Here in this example, a RGBA structure for each pixel is assumed to be given in a buffer:

            ClNumberCruncher cr = new ClNumberCruncher(
                AcceleratorType.GPU, @"
                    __kernel void grayscale(__global uchar * rgba)
                    {
                        int i=get_global_id(0);
                        // each workitem access 4 neighbour bytes as a whole pixel
                        uchar r=rgba[i*4];
                        uchar g=rgba[i*4+1];
                        uchar b=rgba[i*4+2];
                        uchar a=rgba[i*4+3];
                        int total=(r+g+b+255)>>2;
                        r=g=b=total;
                        rgba[i*4]=r;
                        rgba[i*4+1]=g;
                        rgba[i*4+2]=b;
                        rgba[i*4+3]=a+2;
                    }
                ");

            ClArray<byte> rgba = new ClArray<byte>(1000);
            rgba.numberOfElementsPerWorkItem = 4;
            rgba.compute(cr, 1, "grayscale", 250, 25);

important parts are the numberOfElementsPerWorkItem property and the ratio of buffer-size(1000) to global range(250). API takes 25 local sized chunks for work and 25*4=100 sized chunks for buffer copies from host to device and opposite direction. Developer is responsible to keep these values in logical limits to evade any buffer overflows and workitem access violations. Multiple arrays may have different "elements per workitem" value and API assumes it is just a simple stride per workitem, not a complex access pattern to random indices. Those complex write patterns are not applicable for multiple devices but reads are not a problem.
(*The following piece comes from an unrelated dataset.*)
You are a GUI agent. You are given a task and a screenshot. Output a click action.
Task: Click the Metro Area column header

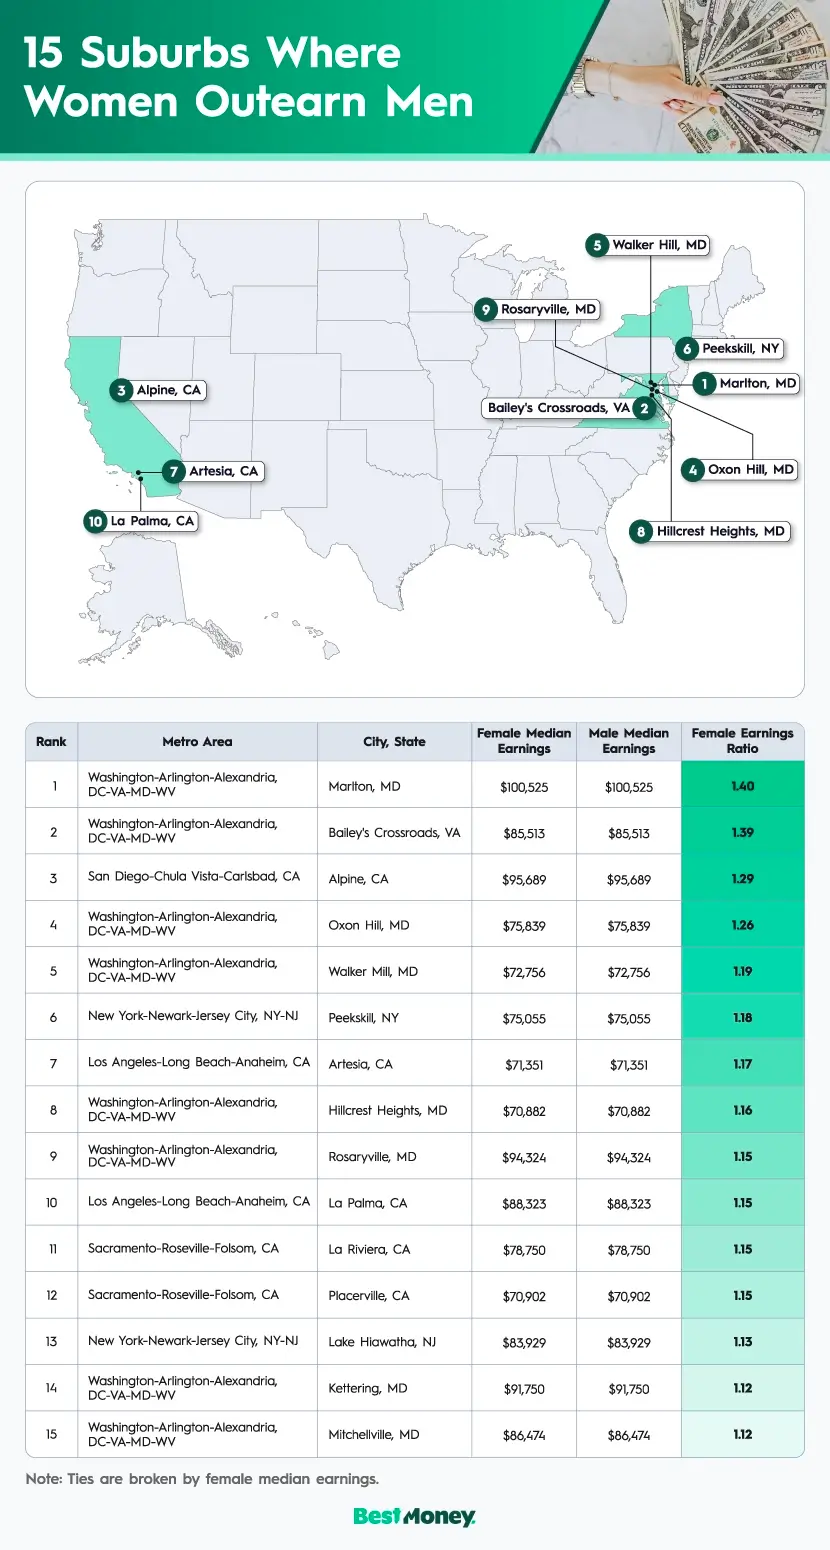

Each workitem has to access contiguous array elements if they are to be written or to be partially read.

When array read flag is set but partialRead is not set, API loads whole array into device, so only array out-of-bounds is needed to be checked by developer. If partialRead is also set, then developer needs to take grain size based overflows into consideration too. Grain size for distribution of work between devices now is local size multiplied by numberOfElementsPerWorkItem so 25*4=100 elements in the upper example, because, opencl kernel parameter type is same with C#(or C++) side array type.

If type of API array elements are different than opencl kernel parameter elements, then load balancer grain size becomes:

     work_grain_size  = local_size * elements_per_work_item;
     buffer_grain_size= work_grain_size * sizeof_(kernel_element) / sizeof_(host_element);

then if cl_double is 8 bytes and if developer uses byte array in host side but uses it in kernel as double, then developer is responsible to calculate 8*(number_of_elements_per_work_item) and pass it into

            array.numberOfElementsPerWorkItem;

property.

If kernel uses 3 doubles per workitem and host side is given a byte array,

            array.numberOfElementsPerWorkItem=8*3;

should be used. This effectively copies 24 bytes per workitem to be interpreted as 3xdouble variables in opencl kernel. Also the alignment of elements in kernel has to be supported from host side for these different type interpretations.